I was ok with being pushed out of my comfort zone and safe box because I needed a change in scenery. My creativity was dying in my apartment, and I needed something new, but I’m not sure international travel ALONE was the way to go. I, however, packed my suitcase, made sure I had my passport and called Uber and off to the airport I went, leaving my cozy little box behind.

After a missed connection in Atlanta, hours and hours at the Atlanta airport, I was finally in the hotel room, and I realized Canada is a strange place for an American. It feels familiar, but slightly “off.” I felt like I was in a bit of a twilight zone episode.

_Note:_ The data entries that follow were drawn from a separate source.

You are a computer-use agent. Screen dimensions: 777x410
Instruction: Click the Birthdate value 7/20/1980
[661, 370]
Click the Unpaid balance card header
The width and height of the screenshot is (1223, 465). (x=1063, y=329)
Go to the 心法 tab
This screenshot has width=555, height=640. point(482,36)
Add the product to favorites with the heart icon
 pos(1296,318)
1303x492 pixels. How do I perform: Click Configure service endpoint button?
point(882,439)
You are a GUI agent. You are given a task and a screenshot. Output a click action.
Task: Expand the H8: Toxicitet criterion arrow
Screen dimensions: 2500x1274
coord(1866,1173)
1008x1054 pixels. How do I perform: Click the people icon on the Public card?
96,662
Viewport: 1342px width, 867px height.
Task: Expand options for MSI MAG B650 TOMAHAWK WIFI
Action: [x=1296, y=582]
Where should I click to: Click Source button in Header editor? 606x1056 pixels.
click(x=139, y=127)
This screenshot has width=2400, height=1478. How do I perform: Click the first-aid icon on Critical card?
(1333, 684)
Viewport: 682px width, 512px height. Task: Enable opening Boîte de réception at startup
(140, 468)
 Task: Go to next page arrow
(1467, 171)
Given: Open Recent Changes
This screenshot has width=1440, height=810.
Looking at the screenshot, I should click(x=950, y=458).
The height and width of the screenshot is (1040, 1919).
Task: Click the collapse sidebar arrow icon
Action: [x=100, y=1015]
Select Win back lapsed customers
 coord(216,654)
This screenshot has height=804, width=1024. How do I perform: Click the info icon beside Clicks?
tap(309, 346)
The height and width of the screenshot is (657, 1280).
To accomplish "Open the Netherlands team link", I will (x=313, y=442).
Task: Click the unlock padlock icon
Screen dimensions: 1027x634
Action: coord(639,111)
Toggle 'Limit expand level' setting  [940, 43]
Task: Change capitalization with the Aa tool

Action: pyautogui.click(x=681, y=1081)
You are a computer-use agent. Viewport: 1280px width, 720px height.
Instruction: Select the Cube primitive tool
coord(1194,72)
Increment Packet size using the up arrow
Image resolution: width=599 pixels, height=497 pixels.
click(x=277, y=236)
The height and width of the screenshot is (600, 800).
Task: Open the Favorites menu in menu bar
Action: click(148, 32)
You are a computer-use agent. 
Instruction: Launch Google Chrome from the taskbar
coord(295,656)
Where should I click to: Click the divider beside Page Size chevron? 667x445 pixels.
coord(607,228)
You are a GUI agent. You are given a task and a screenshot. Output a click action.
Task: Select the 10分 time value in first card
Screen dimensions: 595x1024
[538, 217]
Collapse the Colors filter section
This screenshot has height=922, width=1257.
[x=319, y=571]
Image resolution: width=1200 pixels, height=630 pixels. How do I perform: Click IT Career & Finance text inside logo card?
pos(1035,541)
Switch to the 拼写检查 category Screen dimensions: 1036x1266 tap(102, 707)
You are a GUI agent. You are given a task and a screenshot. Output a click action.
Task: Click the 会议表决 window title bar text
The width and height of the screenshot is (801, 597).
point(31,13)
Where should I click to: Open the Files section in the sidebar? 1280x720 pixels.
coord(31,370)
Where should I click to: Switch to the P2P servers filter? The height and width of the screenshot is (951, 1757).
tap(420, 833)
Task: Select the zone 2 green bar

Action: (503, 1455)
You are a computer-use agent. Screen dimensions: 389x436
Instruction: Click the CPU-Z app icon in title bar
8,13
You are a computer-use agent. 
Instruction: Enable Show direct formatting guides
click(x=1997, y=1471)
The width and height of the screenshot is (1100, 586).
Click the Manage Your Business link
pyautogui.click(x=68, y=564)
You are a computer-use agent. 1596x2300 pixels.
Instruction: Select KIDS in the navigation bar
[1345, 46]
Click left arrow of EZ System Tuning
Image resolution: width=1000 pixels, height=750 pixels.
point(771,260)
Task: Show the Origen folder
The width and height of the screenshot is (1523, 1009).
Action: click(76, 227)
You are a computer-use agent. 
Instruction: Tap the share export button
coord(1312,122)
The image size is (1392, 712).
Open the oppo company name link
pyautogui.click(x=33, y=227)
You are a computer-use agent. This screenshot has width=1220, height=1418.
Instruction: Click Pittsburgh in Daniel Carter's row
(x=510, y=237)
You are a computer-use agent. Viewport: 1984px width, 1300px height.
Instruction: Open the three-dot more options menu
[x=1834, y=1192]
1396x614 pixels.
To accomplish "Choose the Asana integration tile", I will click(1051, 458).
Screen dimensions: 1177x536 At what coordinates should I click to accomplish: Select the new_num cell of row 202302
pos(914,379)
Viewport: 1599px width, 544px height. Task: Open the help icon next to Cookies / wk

First things first, their flag, as you all should be aware, it’s just a big red maple leaf. It feels more like a sports flag than a flag for an entire country. I asked a Canadian what the story was with his flag, and he couldn’t really answer me and kind of laughed when I said, is it because you just have a lot of Maple trees? Then defensively he said, well, what’s up with your flag? When I could explain to him the meaning of the stars and stripes his response was just, “hmm.” So I looked it up, and it seems there is no real reason for the Maple leaf on their flag. All I could really find was the number of points of the actual Maple Leaf tested the best in wind tunnels at high winds to produce the least blurry vision of the flag.

The second thing I noticed right away was the fact that Canadians have seemed to embrace the man bun. However, they take it to a whole new level. First, it should be noted, that there was a distinct absence of a hipster population, so I was always taken back when I saw the man bun.  Picture, if you will, the traditional Nashville man bun, but then add shaved sides with designs. Every time I would see one of these men, I was too amazed to snap a picture, it was a little like seeing a unicorn, and you just don’t know how to act.

One of the other things I found extremely hard to accept was the level of smoking. They smoke in every single doorway.   However, as much as they smoke that is the level they take recycling. There recycling bins everywhere and I watched someone take a plastic bottle out of his bag before dumping it in the trash. There are also parks everywhere in downtown Toronto, you only need to go a few blocks to find a whole block turned into a mini-park, with paths, benches, and trees, it was an unusual calm in an otherwise loud and busy city. There are amazing old churches on what seemed like every street corner, and they are right on Lake Ontario, which as you’d imagine, makes it beautiful but really windy, perhaps that’s why they put their flag through the wind tunnel test.

My most favorite thing out of all of Toronto was Loblaws. It is not some fancy restaurant or fabulous museum; it’s a grocery store. It’s not just some typical grocery store; this grocery store makes Whole Foods look like a Piggly Wiggly. I spent hours in that store, just wandering around; I believe I spent a whole half hour just looking at the pastry and bread sections alone.

My trip to Toronto was almost two months ago and was a success in some ways but I had hoped to be able to write a ton when I was there and I did not. I just found myself in the back of an old theater once again watching Chipmunks run amuck.